↓
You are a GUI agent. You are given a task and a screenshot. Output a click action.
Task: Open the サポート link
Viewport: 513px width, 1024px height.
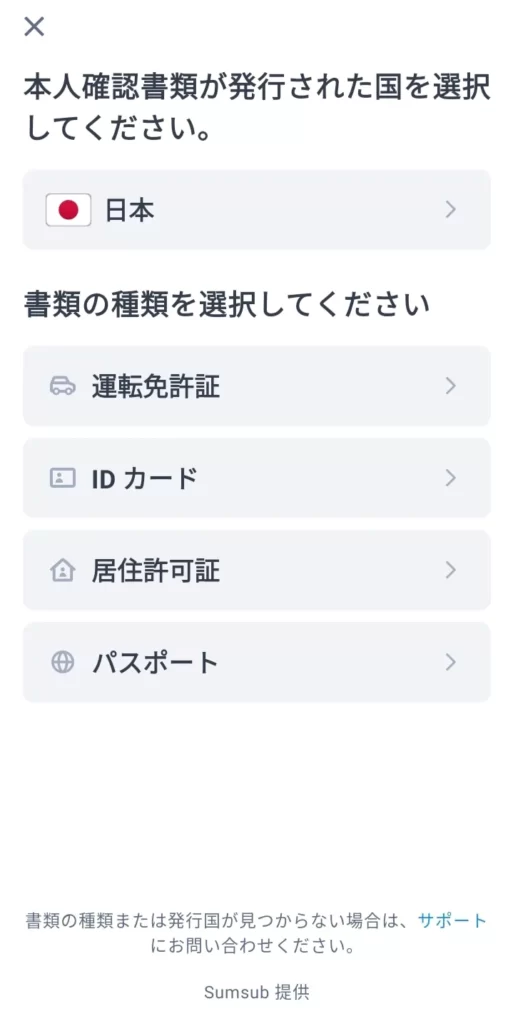click(452, 921)
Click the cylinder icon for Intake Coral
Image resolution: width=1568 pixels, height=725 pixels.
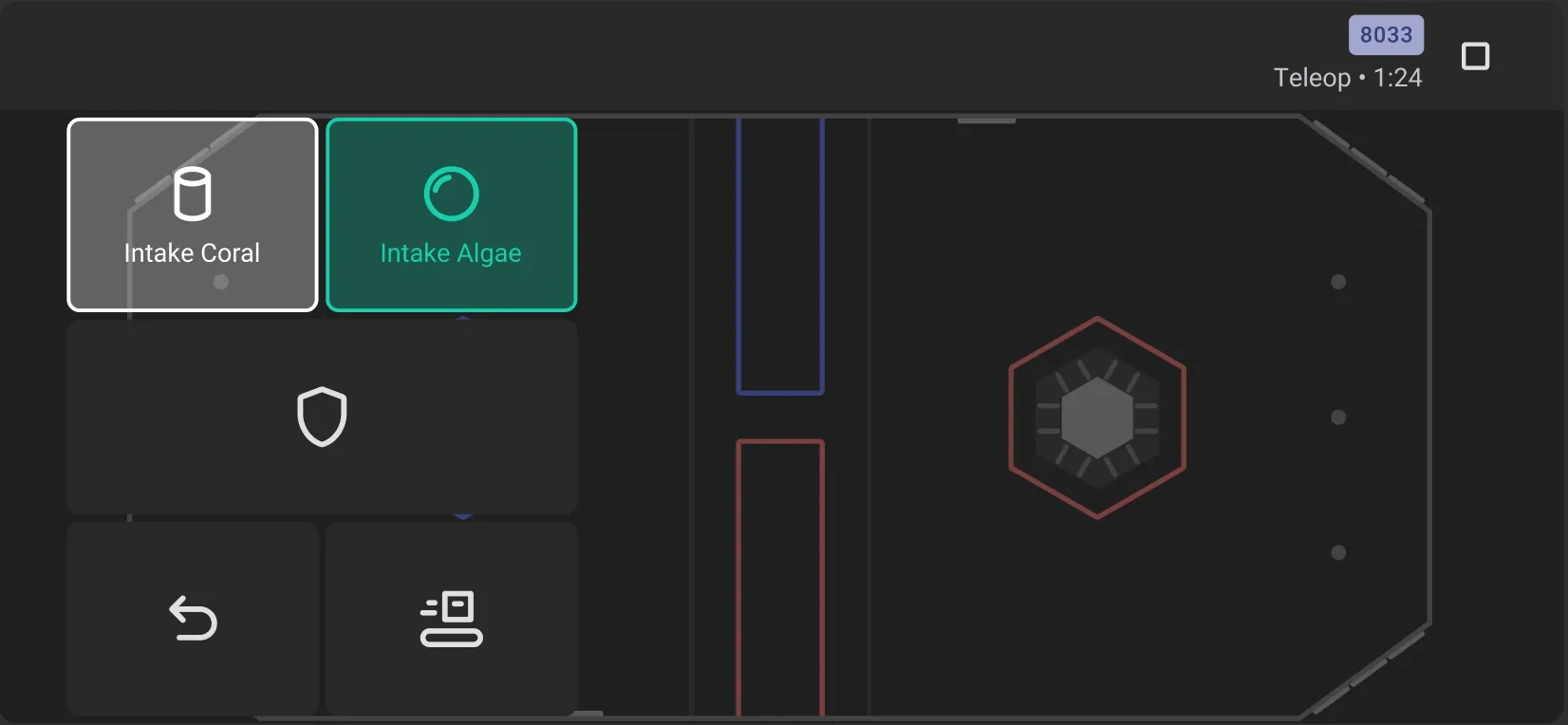(x=193, y=194)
↑
Transcribe exactly the line that contains "Task: Open the サポート link" and each line after it through the end of the listing. Leave out the pictures.

Task: Open the サポート link
Viewport: 513px width, 1024px height.
click(452, 921)
Click the cylinder icon for Intake Coral
Image resolution: width=1568 pixels, height=725 pixels.
(x=193, y=194)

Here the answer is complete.